__DIRECTIVE__.
Could you gather every line of the records that contains the string "Viewport" and copy each of those lines out in full?
━━━━━━━━━━━━━━━━━━━━━━━━━━━━━━
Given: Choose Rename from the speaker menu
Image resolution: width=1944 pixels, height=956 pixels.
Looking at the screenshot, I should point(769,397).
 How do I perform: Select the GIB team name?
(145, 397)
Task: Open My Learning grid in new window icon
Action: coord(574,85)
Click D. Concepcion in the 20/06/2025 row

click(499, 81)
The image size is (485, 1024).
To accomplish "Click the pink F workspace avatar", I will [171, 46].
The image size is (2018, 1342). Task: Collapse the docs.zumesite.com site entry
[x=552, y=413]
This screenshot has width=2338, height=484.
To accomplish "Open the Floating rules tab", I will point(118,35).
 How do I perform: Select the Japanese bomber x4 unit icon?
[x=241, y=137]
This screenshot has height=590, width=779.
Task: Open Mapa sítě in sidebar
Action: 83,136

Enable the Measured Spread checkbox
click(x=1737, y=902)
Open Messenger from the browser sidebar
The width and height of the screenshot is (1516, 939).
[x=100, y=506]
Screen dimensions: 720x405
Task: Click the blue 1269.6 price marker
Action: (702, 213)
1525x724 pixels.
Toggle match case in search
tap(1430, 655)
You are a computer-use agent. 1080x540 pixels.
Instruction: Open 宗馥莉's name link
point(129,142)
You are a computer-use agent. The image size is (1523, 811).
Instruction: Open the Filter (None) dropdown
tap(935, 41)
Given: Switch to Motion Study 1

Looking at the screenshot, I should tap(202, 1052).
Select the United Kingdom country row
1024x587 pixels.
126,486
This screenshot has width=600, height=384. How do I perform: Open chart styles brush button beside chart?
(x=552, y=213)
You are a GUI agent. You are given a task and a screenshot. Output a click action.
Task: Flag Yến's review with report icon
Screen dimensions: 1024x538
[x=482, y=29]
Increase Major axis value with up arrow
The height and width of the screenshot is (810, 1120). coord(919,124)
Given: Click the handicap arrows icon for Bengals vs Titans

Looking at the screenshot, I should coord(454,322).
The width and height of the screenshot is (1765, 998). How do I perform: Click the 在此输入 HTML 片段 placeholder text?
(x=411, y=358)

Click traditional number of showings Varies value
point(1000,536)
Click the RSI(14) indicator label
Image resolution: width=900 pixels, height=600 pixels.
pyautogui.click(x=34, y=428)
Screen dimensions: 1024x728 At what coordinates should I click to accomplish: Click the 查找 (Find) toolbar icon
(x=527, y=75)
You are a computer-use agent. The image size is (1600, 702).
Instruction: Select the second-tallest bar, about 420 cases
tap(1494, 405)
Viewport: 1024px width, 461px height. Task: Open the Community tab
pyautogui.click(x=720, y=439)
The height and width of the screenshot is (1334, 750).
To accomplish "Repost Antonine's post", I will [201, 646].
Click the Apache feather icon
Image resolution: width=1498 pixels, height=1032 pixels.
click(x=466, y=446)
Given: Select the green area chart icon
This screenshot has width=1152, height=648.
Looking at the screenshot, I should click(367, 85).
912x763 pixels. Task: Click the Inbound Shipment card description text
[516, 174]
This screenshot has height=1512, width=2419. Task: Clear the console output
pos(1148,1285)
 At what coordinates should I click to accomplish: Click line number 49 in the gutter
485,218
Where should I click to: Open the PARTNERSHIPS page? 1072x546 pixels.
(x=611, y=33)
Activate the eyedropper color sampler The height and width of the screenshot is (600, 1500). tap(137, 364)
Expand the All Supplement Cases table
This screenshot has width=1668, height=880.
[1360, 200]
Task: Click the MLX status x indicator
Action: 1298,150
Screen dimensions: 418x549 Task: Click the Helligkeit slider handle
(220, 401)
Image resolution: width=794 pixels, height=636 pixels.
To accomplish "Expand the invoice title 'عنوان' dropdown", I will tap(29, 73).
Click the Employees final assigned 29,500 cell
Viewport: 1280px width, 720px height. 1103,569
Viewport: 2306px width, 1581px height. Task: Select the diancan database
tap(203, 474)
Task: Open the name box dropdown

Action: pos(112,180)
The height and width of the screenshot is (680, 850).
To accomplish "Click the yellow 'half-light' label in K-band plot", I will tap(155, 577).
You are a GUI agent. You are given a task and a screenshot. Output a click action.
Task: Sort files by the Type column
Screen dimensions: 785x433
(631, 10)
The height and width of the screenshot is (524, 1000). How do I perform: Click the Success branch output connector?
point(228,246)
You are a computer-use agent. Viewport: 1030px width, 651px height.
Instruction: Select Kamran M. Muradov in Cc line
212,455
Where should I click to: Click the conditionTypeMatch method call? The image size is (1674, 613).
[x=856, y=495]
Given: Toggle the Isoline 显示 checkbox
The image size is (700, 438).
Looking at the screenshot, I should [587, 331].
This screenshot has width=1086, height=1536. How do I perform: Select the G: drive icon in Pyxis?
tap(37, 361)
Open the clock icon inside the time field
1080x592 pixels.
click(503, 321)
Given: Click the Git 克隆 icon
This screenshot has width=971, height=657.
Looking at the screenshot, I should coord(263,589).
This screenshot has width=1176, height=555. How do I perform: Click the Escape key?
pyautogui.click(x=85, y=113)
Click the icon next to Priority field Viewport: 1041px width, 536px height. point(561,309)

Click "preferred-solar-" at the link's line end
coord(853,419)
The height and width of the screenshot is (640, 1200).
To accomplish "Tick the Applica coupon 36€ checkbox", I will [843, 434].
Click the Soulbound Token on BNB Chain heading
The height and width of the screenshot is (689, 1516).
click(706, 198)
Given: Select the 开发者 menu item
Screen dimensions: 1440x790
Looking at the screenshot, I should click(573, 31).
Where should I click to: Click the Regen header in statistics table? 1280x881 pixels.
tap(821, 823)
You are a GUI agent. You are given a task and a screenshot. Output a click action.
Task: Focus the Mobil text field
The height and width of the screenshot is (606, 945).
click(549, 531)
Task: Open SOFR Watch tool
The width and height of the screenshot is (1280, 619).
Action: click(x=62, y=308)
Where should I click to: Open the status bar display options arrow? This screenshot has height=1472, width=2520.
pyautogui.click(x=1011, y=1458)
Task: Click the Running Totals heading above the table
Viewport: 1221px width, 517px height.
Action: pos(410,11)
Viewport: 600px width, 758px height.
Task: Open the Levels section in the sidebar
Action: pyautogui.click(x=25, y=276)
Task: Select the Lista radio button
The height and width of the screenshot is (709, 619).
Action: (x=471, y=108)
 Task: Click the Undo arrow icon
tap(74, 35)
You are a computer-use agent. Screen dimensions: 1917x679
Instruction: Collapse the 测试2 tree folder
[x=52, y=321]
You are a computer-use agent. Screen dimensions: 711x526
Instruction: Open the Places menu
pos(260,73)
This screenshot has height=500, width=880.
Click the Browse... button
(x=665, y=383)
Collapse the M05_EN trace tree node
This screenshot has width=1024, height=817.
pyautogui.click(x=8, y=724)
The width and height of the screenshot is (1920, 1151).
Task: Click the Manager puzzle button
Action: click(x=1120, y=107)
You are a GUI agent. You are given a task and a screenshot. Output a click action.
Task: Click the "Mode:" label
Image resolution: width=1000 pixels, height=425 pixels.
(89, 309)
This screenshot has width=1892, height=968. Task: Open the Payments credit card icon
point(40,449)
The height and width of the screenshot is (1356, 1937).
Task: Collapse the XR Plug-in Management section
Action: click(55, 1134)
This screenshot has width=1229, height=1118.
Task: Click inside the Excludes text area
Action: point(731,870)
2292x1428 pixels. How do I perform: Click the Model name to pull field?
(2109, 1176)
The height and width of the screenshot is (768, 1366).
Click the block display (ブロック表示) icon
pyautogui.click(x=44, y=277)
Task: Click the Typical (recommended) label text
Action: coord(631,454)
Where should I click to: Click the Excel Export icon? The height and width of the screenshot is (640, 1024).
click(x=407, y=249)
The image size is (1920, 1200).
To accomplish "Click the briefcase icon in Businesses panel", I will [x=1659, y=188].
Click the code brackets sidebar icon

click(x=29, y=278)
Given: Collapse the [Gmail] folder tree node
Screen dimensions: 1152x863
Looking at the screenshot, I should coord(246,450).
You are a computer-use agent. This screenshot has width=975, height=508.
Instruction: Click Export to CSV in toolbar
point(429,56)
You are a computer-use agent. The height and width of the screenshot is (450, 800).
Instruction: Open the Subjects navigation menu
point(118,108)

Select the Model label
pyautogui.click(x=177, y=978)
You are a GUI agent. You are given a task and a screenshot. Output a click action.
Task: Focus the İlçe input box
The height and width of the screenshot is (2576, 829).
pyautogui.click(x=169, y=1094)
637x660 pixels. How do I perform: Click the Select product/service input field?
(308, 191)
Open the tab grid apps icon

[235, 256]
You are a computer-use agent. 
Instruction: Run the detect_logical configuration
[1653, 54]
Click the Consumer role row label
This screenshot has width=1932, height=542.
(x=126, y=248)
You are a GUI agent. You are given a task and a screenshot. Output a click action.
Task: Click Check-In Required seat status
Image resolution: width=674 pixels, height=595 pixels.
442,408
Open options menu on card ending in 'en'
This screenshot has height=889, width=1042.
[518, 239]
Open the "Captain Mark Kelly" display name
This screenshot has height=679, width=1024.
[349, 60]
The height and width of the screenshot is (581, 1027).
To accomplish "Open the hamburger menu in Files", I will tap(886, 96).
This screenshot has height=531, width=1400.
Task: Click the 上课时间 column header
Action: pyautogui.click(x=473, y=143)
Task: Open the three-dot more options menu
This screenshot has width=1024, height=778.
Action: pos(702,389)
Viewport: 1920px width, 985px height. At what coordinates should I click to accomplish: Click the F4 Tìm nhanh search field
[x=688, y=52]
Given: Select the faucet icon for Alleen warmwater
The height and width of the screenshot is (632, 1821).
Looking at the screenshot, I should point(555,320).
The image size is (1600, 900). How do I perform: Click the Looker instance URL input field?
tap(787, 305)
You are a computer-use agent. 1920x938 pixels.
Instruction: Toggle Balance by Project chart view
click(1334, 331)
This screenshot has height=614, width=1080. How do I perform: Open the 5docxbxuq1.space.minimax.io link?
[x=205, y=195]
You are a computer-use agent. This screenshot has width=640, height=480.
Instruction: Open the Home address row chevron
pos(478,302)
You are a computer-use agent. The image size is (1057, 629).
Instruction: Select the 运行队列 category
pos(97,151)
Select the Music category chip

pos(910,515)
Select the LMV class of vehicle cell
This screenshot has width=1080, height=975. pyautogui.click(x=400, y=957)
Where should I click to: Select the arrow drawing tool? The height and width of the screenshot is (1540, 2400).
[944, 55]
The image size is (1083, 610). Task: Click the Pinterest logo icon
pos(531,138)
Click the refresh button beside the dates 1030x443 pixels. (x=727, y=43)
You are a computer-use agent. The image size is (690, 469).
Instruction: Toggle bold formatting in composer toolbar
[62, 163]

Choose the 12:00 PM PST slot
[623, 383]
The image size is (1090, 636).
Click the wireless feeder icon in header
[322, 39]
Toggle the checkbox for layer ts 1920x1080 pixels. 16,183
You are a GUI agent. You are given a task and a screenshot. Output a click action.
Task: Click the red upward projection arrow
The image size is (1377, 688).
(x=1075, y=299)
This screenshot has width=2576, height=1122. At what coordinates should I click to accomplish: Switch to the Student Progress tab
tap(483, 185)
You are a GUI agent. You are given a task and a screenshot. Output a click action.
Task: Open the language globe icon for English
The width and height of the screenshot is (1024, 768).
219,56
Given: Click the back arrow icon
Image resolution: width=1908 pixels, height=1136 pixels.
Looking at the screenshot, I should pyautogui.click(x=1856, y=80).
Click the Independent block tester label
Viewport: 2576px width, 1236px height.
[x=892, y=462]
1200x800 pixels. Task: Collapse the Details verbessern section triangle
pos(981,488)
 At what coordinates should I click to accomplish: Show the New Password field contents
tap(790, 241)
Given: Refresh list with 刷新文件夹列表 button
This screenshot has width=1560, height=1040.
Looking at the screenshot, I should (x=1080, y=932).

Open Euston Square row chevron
━━━━━━━━━━━━━━━━━━━━━━━━━━━━━━
__ANSWER FOR THE TASK__.
Viewport: 1024px width, 461px height. Task: Open the Community tab
Viewport: 1280px width, 720px height. 1103,569
Viewport: 2306px width, 1581px height. Task: Select the diancan database
You are a computer-use agent. Viewport: 1030px width, 651px height.
Click the icon next to Priority field Viewport: 1041px width, 536px height. point(561,309)
Viewport: 1221px width, 517px height.
Viewport: 600px width, 758px height.
Viewport: 1920px width, 985px height. At what coordinates should I click to accomplish: Click the F4 Tìm nhanh search field
Viewport: 2576px width, 1236px height.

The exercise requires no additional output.